### AUFGABENSTELLUNG:
Wie lautet der Abschnitt des Textes über Karatschai-Tscherkessien, der mit „Während die Touristen“ beginnt und nach „wie wir unerfahren.“ endet, wenn man darin „Helm“ zu „Schutzhelm“ ändert?

### ÜBUNGSTEXT:
■ ■ ■ ■

Die kleine, aber sehr gebirgige Republik Karatschai-Tscherkessien begrüßt ihre Gäste wie liebe Freunde: Sie bewirtet sie, singt für sie und bietet ihnen nur das Beste. Und das Beste hier, das sind die grenzenlosen Kaukasusberge, die die Besucher mit ihren grauen Gletschern, steilen Pässen und schnellen Flüssen anziehen. Wir ritten auf Pferden, fuhren auf dem Snowboard und wanderten durch Karatschai-Tscherkessien und fanden heraus, warum Extremsportliebhaber, Romantiker und Gourmets hierher kommen.
Während Sie sich anderswo wahrscheinlich ein Auto mieten würden, um die Umgebung zu erkunden, werden Sie sich in Karatschai-Tscherkessien wahrscheinlich lieber ein normales Pferd besorgen wollen. Auch wenn Sie noch nie zuvor geritten sein sollten, ist es eine gute Idee, in den Bergschluchten des Krasnyj Kurgan (des Roten Hügels) zu beginnen, wo die Karatschai-Pferde gezüchtet werden.
Neben der Einweisung zum Reiten erhalten die Frauen hier als Bonus auch noch das Geheimnis der kaukasischen Langlebigkeit mitgeteilt: „Männer altern hier bei uns nicht“, sagen die Einheimischen und man weiß nicht, ob dies ein Scherz oder aber ernst gemeint ist. „Ein Mann altert nur, wenn er das Interesse an Frauen verliert, aber das kann ihm hier nicht passieren. Deshalb sollten Sie sich besser nicht allzu weit vom Instruktor entfernen!“
Das elegante schwarze Karatschai-Pferd hat seinen eigenen eingebauten Navigator und liebt es, sich auf den schmalen Pfaden in der Bergschlucht fortzubewegen. Anfangs meint man, dass es irgendwie ungleichmäßig läuft und sogar über irgendeinen Stein stolpern könnte (in diesem Moment fühlt man sich leicht unwohl), aber tatsächlich ist es eine der zuverlässigsten Rassen der Welt – mit diesen Pferden kommt man sogar bis zum Elbrus.
Es fühlt sich so an, als ob das Pferd Spaß daran habe, die Straße hinabzulaufen, ohne auf den Weg und die dornige Vegetation zu achten – es ist einfach ein unvergessliches Erlebnis. Nach ein paar Stunden glaubt man, mit dem Pferd eine Einheit zu bilden.
Während die Touristen das Reiten erlernen, fahren die Einheimischen lieber Ski oder Snowboard. Das neue Ganzjahresresort Archys, das Ende 2013 eröffnet wurde, scheint ideal für aktive Erholung voller Bergromantik zu sein.
Wir kaufen einen Skipass, mieten ein Snowboard und einen Helm und machen uns auf den Weg, um die Pisten zu erobern. Natürlich nicht sofort – zuerst hören wir uns an, was uns der Instruktor auf der Übungspiste erzählt. Erst nachdem wir etwa zwanzig bis dreißigmal hingefallen sind (nicht absichtlich, natürlich), die Beine nicht mehr gehorchen und wir das Gleichgewicht verlieren, erklärt uns der Instruktor, dass es Zeit sei, uns zur richtigen Piste zu begeben – die ist genauso unbefahren, wie wir unerfahren.

■ ■ ■ ■

### INHALT DES DATENSATZES:

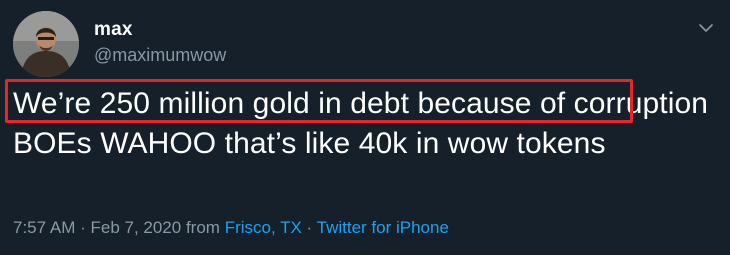  Describe the element at coordinates (203, 228) in the screenshot. I see `from-label: from` at that location.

■ ■ ■ ■

### LÖSUNG:
Während die Touristen das Reiten erlernen, fahren die Einheimischen lieber Ski oder Snowboard. Das neue Ganzjahresresort Archys, das Ende 2013 eröffnet wurde, scheint ideal für aktive Erholung voller Bergromantik zu sein.
Wir kaufen einen Skipass, mieten ein Snowboard und einen Schutzhelm und machen uns auf den Weg, um die Pisten zu erobern. Natürlich nicht sofort – zuerst hören wir uns an, was uns der Instruktor auf der Übungspiste erzählt. Erst nachdem wir etwa zwanzig bis dreißigmal hingefallen sind (nicht absichtlich, natürlich), die Beine nicht mehr gehorchen und wir das Gleichgewicht verlieren, erklärt uns der Instruktor, dass es Zeit sei, uns zur richtigen Piste zu begeben – die ist genauso unbefahren, wie wir unerfahren.